The sentence ` (KAFKA-4545 <https://issues.apache.org/jira/browse/>) `
could be change to `KAFKA-4545 <
https://issues.apache.org/jira/browse/KAFKA-4545
<https://issues.apache.org/jira/browse/KAFKA-8522>>` ?

On Sun, Oct 13, 2019 at 2:08 AM Richard Yu <yohan.richard...@gmail.com>
wrote:

> Hi Jun, Jason,
>
> I've updated the KIP accordingly.
> Sorry for taking a while to get back to you guys.
>
> We should've ironed out the general approach fairly well now.

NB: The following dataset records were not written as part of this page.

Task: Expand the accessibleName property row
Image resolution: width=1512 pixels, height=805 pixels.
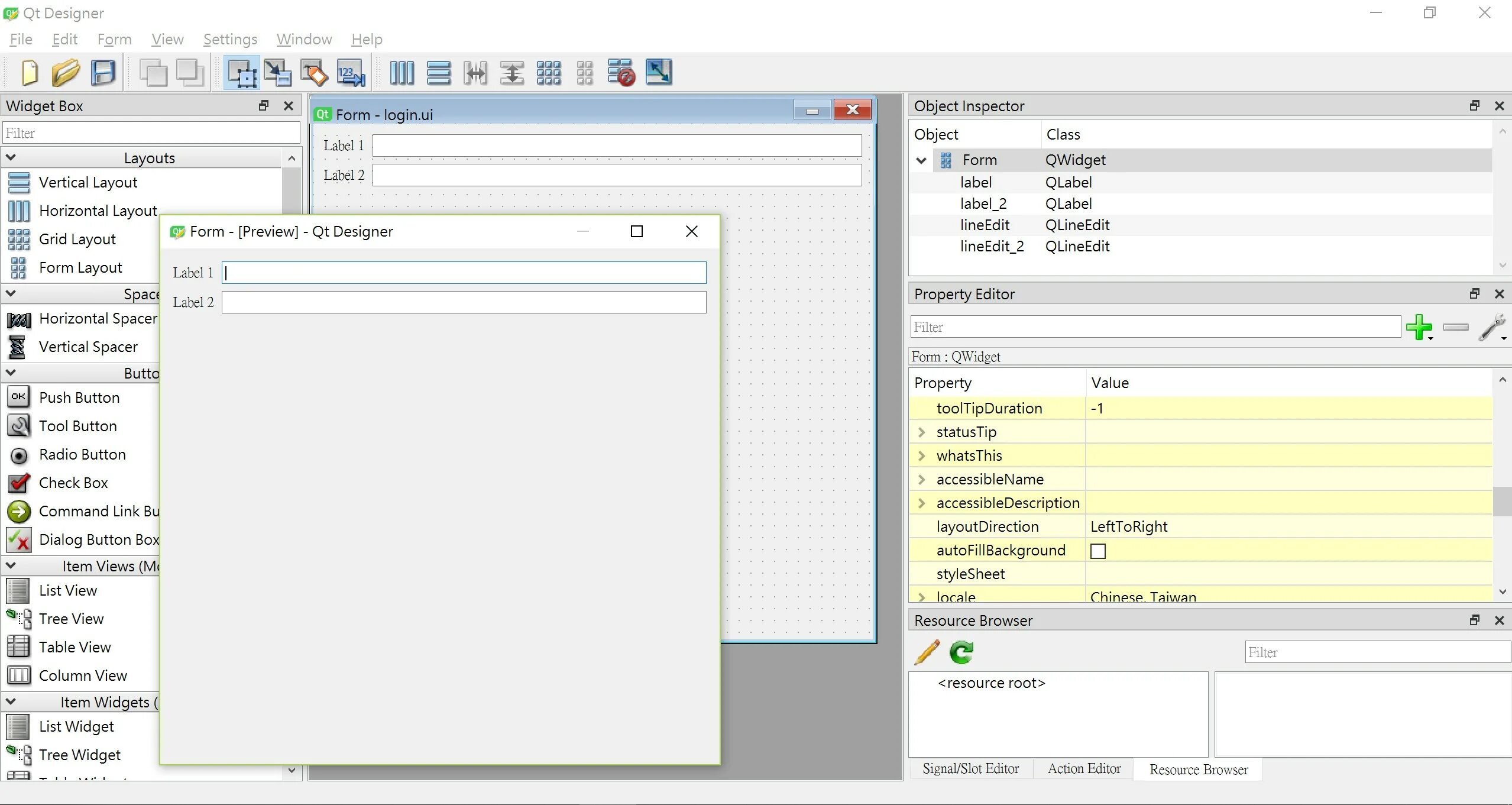Action: pos(921,480)
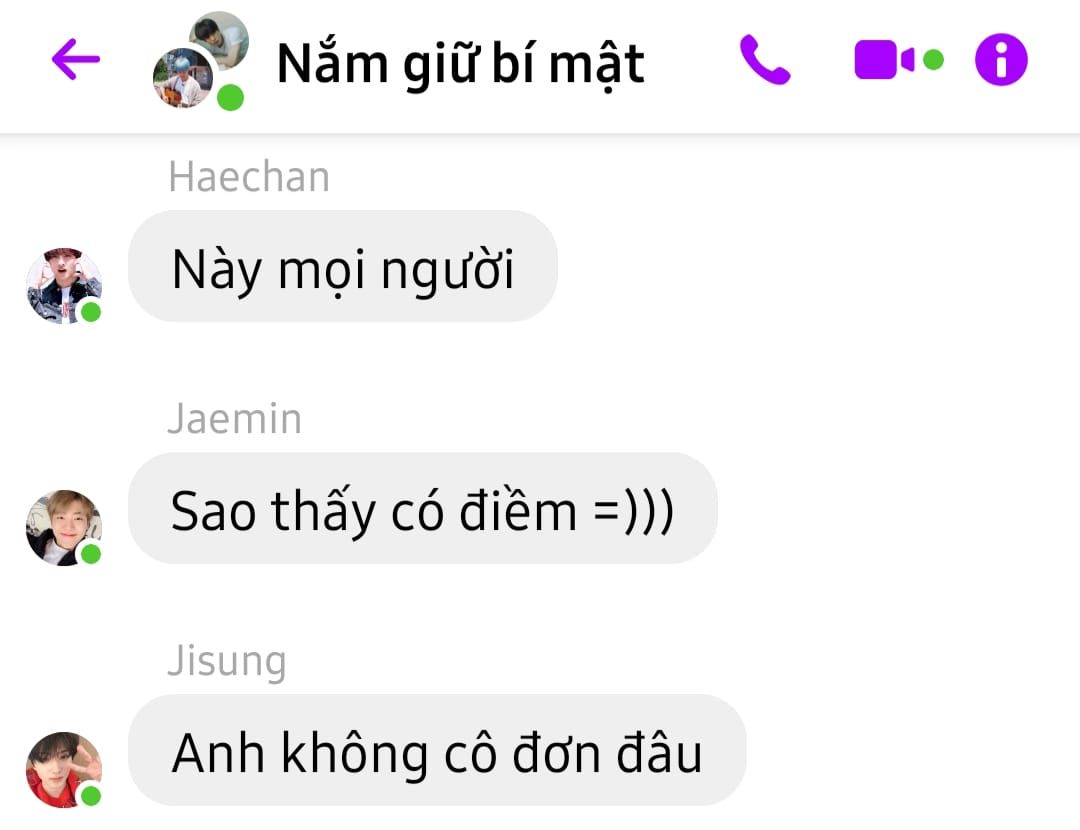Tap the Haechan sender name label
Image resolution: width=1080 pixels, height=830 pixels.
point(249,177)
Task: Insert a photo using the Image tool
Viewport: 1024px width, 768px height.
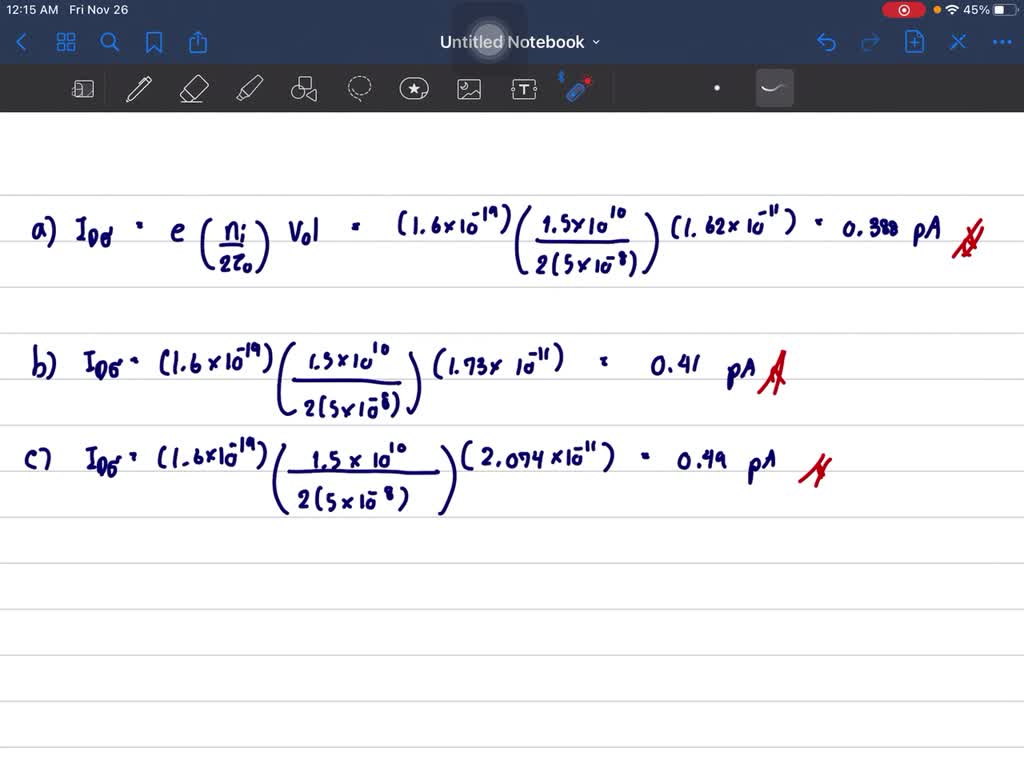Action: coord(469,88)
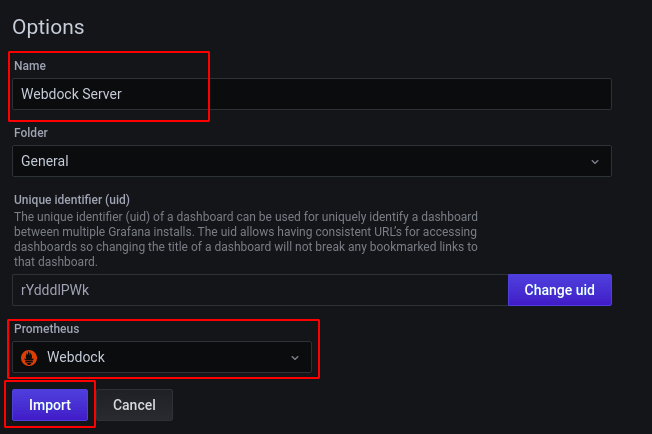Open the Folder selector showing General
652x434 pixels.
click(x=311, y=161)
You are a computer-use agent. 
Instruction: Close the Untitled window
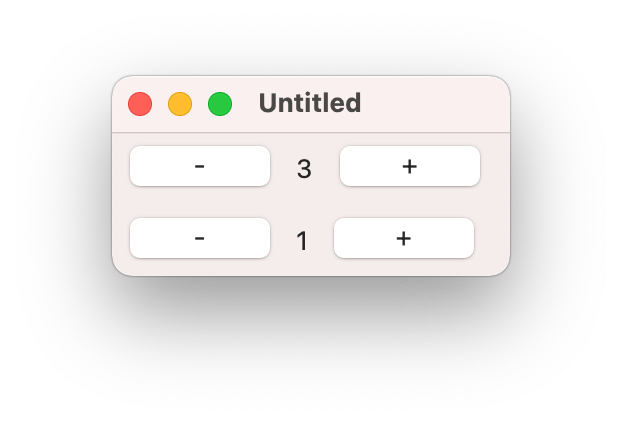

> So if there isn't any other comments, I will get the vote started then. :)
>
> Cheers,
> Richard
>
> On Thu, Oct 10, 2019 at 3:41 PM Jun Rao <j...@confluent.io> wrote:
>
> > Hi, Jason,
> >
> > I agree that your approach is better since it's more general, more
> accurate
> > and simpler. The only thing is that it may not work for the old message
> > format. I am not sure how important it is since most users are probably
> > already on the new message format. Perhaps we can just document this
> > limitation.
> >
> > Hi, Richard,
> >
> > Could you update the KIP with Jason's approach? Also, it seems that
> KIP-515
> > is already taken by another KIP. Could you use a new KIP number for this?
> >
> > Thanks,
> >
> > Jun
> >
> > On Fri, Sep 27, 2019 at 3:59 PM Richard Yu <yohan.richard...@gmail.com>
> > wrote:
> >
> > > Hi Jason,
> > >
> > > That actually sounds like a pretty good idea to me. No doubt if we use
> > this
> > > approach, then some comments need to be added that indicates this.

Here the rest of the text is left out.